Rewrite the rows from the line with "What do you see at coordinates (48, 58)" to the line with "Looking at the image, I should click on (510, 17).", replacing "location" with "position" and leaving everything else unchanged.

### Given records
◇ ◇ ◇

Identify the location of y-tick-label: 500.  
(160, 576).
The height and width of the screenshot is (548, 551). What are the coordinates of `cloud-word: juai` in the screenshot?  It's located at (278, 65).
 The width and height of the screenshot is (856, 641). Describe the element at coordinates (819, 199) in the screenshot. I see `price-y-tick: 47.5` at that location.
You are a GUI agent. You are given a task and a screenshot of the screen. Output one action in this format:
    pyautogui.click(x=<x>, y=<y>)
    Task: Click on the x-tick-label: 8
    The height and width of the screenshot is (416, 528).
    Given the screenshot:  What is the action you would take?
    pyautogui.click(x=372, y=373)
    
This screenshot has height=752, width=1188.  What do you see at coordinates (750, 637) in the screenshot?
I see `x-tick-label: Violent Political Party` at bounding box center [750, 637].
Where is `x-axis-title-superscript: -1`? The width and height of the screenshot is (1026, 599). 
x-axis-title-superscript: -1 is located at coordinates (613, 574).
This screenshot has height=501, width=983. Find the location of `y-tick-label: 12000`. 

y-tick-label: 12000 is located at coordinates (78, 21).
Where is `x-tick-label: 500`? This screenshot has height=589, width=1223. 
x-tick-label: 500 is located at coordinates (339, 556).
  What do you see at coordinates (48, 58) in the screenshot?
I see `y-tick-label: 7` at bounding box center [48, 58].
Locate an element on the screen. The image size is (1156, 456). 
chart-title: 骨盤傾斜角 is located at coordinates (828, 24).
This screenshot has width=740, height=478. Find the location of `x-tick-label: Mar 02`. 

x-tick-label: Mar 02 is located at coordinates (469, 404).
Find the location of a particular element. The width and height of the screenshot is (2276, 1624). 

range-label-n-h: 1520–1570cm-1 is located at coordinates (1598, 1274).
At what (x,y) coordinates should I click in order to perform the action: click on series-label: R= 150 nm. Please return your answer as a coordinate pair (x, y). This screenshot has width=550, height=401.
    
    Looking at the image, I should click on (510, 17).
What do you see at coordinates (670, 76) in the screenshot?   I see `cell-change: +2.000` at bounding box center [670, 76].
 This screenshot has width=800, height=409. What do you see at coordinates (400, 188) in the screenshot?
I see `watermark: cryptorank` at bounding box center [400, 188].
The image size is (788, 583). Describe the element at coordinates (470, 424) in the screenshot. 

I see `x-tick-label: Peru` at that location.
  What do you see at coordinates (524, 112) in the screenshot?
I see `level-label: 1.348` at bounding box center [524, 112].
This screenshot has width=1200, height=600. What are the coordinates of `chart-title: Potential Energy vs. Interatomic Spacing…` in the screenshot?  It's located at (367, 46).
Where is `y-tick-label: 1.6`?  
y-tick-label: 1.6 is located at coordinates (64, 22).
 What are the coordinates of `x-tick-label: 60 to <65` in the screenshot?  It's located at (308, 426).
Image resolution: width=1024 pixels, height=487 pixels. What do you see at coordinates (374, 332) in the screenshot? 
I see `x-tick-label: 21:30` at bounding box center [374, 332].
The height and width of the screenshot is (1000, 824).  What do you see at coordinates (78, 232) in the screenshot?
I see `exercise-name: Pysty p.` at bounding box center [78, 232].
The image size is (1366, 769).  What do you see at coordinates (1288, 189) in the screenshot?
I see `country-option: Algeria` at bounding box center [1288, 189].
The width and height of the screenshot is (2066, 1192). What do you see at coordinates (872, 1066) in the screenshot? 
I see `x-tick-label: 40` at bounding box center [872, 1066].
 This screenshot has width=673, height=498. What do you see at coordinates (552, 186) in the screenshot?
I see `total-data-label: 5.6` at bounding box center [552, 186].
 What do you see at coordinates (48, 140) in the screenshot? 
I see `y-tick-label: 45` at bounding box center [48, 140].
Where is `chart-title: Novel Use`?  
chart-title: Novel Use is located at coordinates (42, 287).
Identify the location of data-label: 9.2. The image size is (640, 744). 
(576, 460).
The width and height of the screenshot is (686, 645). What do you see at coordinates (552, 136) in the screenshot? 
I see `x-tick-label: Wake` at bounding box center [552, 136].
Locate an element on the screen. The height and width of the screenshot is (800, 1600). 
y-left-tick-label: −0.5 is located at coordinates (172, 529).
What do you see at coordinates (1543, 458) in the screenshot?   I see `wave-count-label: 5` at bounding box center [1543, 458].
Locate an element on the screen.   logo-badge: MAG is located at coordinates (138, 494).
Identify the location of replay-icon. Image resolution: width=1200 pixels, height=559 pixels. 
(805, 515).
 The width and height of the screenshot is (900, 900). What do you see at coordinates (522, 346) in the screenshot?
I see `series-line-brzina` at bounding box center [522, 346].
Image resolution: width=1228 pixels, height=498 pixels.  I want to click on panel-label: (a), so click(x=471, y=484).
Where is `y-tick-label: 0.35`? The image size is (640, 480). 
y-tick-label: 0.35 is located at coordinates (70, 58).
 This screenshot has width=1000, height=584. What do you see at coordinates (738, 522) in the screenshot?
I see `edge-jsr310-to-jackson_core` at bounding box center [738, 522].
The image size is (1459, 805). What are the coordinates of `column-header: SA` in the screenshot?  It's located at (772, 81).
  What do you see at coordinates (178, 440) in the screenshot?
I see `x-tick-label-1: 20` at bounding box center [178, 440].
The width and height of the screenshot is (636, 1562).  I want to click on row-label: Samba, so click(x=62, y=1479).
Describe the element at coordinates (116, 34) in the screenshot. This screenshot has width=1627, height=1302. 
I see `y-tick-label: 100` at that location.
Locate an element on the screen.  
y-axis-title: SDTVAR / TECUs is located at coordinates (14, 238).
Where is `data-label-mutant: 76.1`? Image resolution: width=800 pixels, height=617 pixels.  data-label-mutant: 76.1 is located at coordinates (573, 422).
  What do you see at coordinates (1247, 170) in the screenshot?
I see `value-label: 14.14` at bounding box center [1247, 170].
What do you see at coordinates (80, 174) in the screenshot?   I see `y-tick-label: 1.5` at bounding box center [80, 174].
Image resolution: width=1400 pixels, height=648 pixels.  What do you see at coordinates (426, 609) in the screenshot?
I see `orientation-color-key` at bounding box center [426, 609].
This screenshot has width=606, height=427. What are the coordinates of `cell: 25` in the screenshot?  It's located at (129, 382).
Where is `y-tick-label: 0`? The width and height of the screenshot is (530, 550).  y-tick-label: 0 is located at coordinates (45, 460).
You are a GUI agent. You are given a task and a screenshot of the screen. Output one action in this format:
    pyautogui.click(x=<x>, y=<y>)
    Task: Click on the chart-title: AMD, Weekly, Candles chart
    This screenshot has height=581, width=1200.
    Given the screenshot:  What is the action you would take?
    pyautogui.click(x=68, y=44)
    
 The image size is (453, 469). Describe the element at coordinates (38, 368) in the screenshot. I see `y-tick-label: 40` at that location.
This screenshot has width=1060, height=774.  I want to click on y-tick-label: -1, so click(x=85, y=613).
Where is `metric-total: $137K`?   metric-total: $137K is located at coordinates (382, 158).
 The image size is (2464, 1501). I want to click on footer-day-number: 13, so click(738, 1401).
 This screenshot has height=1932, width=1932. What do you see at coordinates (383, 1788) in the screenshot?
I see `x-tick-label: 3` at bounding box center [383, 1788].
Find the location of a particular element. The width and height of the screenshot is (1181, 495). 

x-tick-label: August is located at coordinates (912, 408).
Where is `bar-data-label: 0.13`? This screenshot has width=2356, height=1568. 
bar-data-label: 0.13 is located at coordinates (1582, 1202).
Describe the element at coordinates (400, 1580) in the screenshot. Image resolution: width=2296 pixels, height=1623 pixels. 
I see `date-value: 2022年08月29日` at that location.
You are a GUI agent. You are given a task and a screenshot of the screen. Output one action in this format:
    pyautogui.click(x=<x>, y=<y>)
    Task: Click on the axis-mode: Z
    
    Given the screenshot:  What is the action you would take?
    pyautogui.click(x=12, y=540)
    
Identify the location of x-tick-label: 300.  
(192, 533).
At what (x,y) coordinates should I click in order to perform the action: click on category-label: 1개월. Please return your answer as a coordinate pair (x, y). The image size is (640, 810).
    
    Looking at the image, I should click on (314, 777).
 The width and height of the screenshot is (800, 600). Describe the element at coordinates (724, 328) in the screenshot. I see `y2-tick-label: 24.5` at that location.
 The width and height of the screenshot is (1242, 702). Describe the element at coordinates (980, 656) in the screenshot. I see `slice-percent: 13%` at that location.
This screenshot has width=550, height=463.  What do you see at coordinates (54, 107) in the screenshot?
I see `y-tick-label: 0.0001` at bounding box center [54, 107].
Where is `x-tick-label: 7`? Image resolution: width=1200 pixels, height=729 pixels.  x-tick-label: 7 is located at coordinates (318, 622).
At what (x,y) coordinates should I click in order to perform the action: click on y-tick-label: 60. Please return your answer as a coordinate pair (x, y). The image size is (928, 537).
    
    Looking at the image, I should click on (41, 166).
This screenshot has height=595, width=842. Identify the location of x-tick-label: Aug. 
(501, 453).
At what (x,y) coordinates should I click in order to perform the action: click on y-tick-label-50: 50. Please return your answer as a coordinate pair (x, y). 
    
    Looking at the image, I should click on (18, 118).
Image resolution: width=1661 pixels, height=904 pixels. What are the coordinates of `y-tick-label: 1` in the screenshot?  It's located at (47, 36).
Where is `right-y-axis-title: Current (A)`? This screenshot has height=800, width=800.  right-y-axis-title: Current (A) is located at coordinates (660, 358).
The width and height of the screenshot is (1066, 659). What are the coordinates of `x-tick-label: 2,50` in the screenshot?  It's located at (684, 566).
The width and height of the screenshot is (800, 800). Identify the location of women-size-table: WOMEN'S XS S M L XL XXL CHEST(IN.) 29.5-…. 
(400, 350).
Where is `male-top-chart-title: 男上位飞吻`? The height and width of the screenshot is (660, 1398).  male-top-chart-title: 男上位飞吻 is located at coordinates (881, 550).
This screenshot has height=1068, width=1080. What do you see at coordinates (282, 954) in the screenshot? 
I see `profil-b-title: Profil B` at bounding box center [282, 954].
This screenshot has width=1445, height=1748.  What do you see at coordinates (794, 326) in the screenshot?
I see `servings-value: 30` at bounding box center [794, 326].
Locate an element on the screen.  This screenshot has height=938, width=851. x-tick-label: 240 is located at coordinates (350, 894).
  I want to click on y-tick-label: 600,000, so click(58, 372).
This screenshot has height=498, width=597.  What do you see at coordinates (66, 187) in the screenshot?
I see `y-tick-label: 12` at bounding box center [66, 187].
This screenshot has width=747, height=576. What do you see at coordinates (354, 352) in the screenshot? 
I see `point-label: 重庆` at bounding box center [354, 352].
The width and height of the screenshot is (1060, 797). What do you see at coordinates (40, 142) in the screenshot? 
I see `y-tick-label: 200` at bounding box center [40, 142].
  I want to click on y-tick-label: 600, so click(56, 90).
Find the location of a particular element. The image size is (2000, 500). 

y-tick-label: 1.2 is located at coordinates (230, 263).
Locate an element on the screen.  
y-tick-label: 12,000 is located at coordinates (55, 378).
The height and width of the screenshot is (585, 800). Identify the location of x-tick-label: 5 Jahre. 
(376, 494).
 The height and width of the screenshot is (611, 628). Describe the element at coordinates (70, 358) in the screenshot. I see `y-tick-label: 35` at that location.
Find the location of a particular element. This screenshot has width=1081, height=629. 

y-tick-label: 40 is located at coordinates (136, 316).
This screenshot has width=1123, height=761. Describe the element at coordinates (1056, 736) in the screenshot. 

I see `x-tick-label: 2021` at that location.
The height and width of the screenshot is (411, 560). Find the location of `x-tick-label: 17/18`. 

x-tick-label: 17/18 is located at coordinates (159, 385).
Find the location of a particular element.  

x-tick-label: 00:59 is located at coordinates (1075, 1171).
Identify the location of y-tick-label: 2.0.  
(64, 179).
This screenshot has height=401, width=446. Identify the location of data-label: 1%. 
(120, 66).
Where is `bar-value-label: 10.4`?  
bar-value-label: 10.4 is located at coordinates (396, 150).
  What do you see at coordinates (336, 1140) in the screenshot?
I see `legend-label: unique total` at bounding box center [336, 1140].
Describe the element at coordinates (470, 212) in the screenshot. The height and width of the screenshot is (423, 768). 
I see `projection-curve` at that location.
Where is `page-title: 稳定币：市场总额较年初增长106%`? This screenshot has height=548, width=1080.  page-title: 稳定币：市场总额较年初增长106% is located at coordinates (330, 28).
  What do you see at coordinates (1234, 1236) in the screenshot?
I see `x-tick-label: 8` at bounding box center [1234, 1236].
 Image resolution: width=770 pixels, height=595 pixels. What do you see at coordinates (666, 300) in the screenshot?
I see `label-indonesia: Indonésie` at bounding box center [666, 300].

◇ ◇ ◇

### Response to the exercise
  What do you see at coordinates (48, 58) in the screenshot?
I see `y-tick-label: 7` at bounding box center [48, 58].
Locate an element on the screen. The image size is (1156, 456). 
chart-title: 骨盤傾斜角 is located at coordinates (828, 24).
This screenshot has width=740, height=478. Find the position of `x-tick-label: Mar 02`. 

x-tick-label: Mar 02 is located at coordinates (469, 404).
Find the position of a particular element. The width and height of the screenshot is (2276, 1624). 

range-label-n-h: 1520–1570cm-1 is located at coordinates (1598, 1274).
At what (x,y) coordinates should I click in order to perform the action: click on series-label: R= 150 nm. Please return your answer as a coordinate pair (x, y). This screenshot has width=550, height=401.
    
    Looking at the image, I should click on (510, 17).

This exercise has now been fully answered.